**Görevler**
[1] Kaynak metne göre Enine Boyuna programının moderatörü kimdi?
[2] Soylu'nun İstanbul seçimleri üzerine sözlerini aktaran kaynak metni son cümlesinden sonra devam ettirin.

══ Kaynak Metin

İçişleri Bakanı Süleyman Soylu, Habertürk`te Enine Boyuna programında Hülya Hökenek moderatörlüğünde, Habertürk TV Programcısı Veyis Ateş, Habertürk yazarı Sevilay Yılman, Habertürk yazarı Çetiner Çetin, gazeteci Mahmut Övür`ün sorularını yanıtladı.
Gündemle ilgili gelişmeleri değerlendiren İçişleri Bakanı Soylu, Çubuk`ta yaşananlarla ilgili olarak "Orada bir reaksiyon var, provokasyon yok" dedi. Soylu, geçmişten bugüne terörle mücadelede gelinen noktayı şöyle özetledi: "Bu ülkede KCK`nın caddelerde asayiş timi vardı. Kimlik soruyorlardı. Türkiye bugün kendi adına bir noktaya geldi. Şu şehit olan evlatlar orada sahaya basıyorlar, oradan buraya İzmir`e, Antalya`ya bir şey gelmiyor. Dün Türkiye`nin en önemli yerlerinden birinde kimi aldık biliyor musunuz? Biz kendimizden vazgeçmişiz".
İstanbul seçimleriyle ilgili olarak şu ifadeleri kullandı: "İstanbul seçimleri çok tartışmalı bir seçim oldu. Yıllardan beri seçim takip ediyoruz. Bu seçimin içerisinde bulunduğu şartlar ve sonucu YSK`nın vereceği kararla bağlı değildir. Bu tartışma İstanbul seçmenin üzerinde her daim olacaktır."
Bakan Soylu, İstanbul seçimlerinde hile yapıldığını ifade ederek devamla şunları söyledi:
"Oy kullandırılırken yönlendirme yapılabilir. Size üç pusula yerine iki pusula verir. Seçmenin yüzde 25-30`u bunu farketmeden, siz de bilirsiniz ki ben her seçimde yanlış basmayayım diye heyecanlanırım. İnsanın giyimine, kuşamına, eğer o mahalledeysen görüşüne göre yapabilirsin. İlçe belediyelerinde bir şey yapamayacağın için büyükşehir pusulasanı vermiyorsun. Herkes sandık kurulu başkanına itibar eder. İkincisi, sandıklar açıldı, oylar tasnif edilirken burada hileler yapılabilir. Bu herkesin gözü önünde olabilir. Üç, oy okunurken çetele tutulur. İki kişi oturur, kontrollü olsun diye her partiye çizik atar. Kutuları işaretler. Diyelim ki AK Parti 200 aldı, CHP 120 aldı vs. Bu buradan sandık sonuç tutanağına geçer. Hile burada. Bu hileyi biz yemişiz."

════
══ Verilen Veriler

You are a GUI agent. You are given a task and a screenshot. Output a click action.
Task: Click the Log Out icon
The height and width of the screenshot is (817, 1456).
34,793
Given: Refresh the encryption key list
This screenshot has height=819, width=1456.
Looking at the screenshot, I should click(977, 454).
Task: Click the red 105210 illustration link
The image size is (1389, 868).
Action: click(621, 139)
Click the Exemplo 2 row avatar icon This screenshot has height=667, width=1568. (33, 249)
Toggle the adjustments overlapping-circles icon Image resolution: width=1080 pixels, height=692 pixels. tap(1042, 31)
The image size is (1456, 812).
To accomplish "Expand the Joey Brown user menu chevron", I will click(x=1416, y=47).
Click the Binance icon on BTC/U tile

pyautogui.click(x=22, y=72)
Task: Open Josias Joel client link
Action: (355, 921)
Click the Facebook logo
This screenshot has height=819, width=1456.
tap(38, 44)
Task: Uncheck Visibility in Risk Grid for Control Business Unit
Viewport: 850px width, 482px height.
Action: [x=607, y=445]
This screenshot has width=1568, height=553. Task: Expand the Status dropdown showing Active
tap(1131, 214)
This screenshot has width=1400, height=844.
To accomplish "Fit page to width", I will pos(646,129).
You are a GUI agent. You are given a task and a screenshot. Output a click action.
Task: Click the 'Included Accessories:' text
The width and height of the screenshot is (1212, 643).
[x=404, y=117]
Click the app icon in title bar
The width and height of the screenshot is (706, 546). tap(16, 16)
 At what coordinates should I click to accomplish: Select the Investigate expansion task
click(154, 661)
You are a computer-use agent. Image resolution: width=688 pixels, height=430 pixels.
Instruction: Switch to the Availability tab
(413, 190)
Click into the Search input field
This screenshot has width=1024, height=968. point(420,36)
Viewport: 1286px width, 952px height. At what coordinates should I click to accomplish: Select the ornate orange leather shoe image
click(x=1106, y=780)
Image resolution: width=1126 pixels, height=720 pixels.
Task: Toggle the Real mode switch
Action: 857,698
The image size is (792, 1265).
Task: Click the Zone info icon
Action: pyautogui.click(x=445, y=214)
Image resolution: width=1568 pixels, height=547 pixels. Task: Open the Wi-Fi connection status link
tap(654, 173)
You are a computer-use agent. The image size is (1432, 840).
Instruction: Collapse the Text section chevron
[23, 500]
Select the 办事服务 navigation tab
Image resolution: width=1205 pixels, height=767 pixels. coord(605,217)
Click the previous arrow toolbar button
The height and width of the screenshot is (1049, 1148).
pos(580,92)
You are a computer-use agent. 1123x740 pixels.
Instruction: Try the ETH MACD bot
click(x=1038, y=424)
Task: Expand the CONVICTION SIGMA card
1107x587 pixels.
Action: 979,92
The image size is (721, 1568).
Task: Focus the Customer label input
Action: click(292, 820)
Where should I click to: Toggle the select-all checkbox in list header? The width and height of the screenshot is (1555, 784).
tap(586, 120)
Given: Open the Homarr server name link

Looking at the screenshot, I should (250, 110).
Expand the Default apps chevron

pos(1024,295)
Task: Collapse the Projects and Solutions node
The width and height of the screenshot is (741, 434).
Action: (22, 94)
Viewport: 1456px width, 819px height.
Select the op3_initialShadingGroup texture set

════

**Yanıtlar**
[1] Programın moderatörü Hülya Hökenek'ti.

[2]
Kamuoyunda yoğun tartışma konusu olan Rabia Naz vakası ile ilgili görüşlerini paylaşan Bakan Soylu, konuyla ilgili olarak ilk kez Habertürk`te açıklayacağını söyleyerek şunları anlattı: "Babasıyla kaç defa görüştüm. Birisi bana dedi ki, orada hatırlı bir kişi sayesinde bu çocuk öldü. Bu çocuğun ölümünü sizin emniyet teşkilatı dahil olmak üzere işbirliği yaparak o çocuğun ölümünü düşme olarak gösterildi. Ben müfettiş görevlendirdim. Hem mülkiye hem de polis müfettişi. Bunu ilk kez söylüyorum kamuoyunda. Defalarca gittiler. Vallahi bir şey bulamadık. Eğer öyle bir şey olsaydı hemen görevden alacaktım. Ortada adli tıp da dahil olmak üzere böyle bir şey bulamadık. Bulsak amenna ve saddakna!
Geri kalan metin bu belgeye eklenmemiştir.